** START Excerpted passage **

This calculator estimates the capital gains tax you would owe in British Columbia for the 2025 tax year. It compares the tax under the current 50% inclusion rate with the proposed 66.7% rate on gains exceeding $250,000, which is set to take effect on January 1, 2026.
What is capital gains tax?
Capital gains tax applies when you sell an investment or asset for more than its original purchase price. The profit — the difference between the sale price and the adjusted cost base — is a capital gain and is taxable in Canada. Common situations that trigger capital gains include:
- Selling stocks, ETFs, or mutual funds held outside of a TFSA or RRSP
- Selling a rental property, cottage, or vacation home in BC
- Disposing of shares in a private corporation
- Selling cryptocurrency for a profit
Capital gains can be realized (the asset is sold) or unrealized (the asset has increased in value but has not been sold). Only realized gains are taxed.
What is a capital loss?
A capital loss occurs when you sell an asset for less than its adjusted cost base. Capital losses can be used to offset capital gains in the same year, carried back three years, or carried forward indefinitely. This makes tracking losses important for tax planning. As with all tax situations, consulting a professional is recommended.
Capital gains tax rates in British Columbia
When a capital gain is included in your income, it is taxed at your combined federal and BC marginal tax rate. The table below shows the 2025 combined rates for British Columbia:
| 2025 Taxable Income | Combined Marginal Tax Rate |
|---|---|
| First $49,279 | 20.06% |
| Over $49,279 up to $57,375 | 22.70% |
| Over $57,375 up to $98,560 | 28.20% |
| Over $98,560 up to $113,158 | 31.00% |
| Over $113,158 up to $114,750 | 32.79% |
| Over $114,750 up to $137,407 | 38.29% |
| Over $137,407 up to $177,882 | 40.70% |
| Over $177,882 up to $186,306 | 44.02% |
| Over $186,306 up to $253,414 | 46.12% |
| Over $253,414 up to $259,829 | 49.80% |
| Over $259,829 | 53.50% |
For a detailed look at how these rates apply to your employment income, see the BC tax brackets guide.

** END Excerpted passage **
** START Source excerpt **

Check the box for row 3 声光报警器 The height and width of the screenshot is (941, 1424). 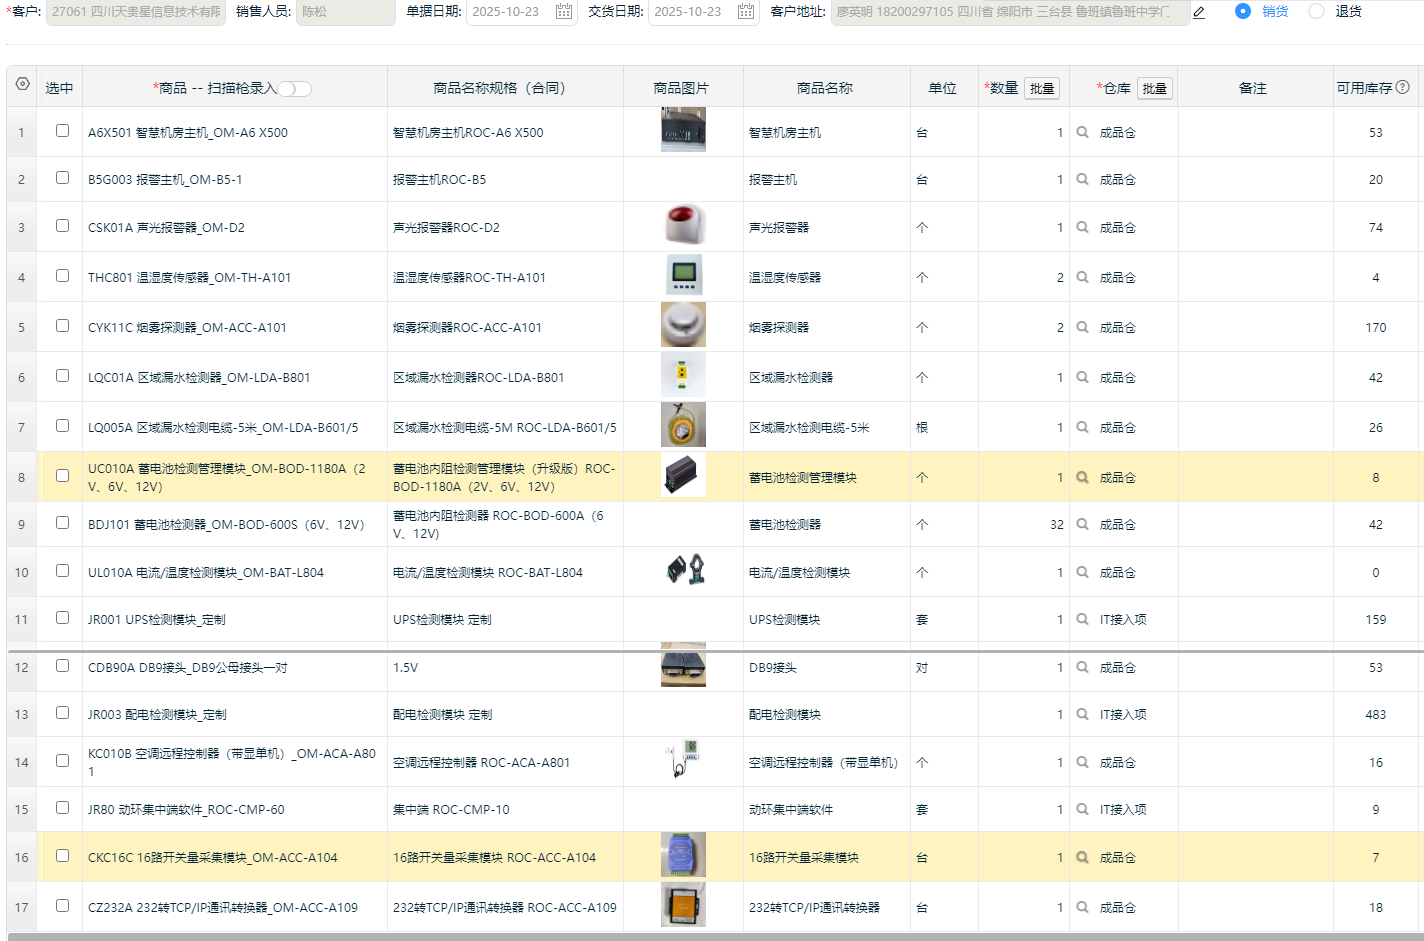(62, 226)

** END Source excerpt **

▶ [Short problem 1]
List the common situations that the BC capital gains tax page says can trigger capital gains.
▶ [Short problem 2]
Carry on writing the BC capital gains tax page from the point where it stops.
The listing is not needed for this work.

▶ [Reply 1]
- Selling stocks, ETFs, or mutual funds held outside of a TFSA or RRSP
- Selling a rental property, cottage, or vacation home in BC
- Disposing of shares in a private corporation
- Selling cryptocurrency for a profit

▶ [Reply 2]
New capital gains tax rules in Canada
The 2024 federal budget introduced significant changes to capital gains taxation in Canada. Here is the current status:
What changed on June 25, 2024
- The capital gains inclusion rate increased from 50% to 66.7% on gains above $250,000 for individuals in a single year
- For capital gains under $250,000, the inclusion rate remains at 50% for individuals
- For corporations and trusts, the inclusion rate increased to 66.7% on all capital gains
Deferral to January 1, 2026
The increased inclusion rate was originally announced for June 25, 2024 but has since been deferred to January 1, 2026. This means that for the 2025 tax year, the inclusion rate for individuals remains at 50% on all capital gains regardless of the amount. The new two-tier system will apply starting in the 2026 tax year.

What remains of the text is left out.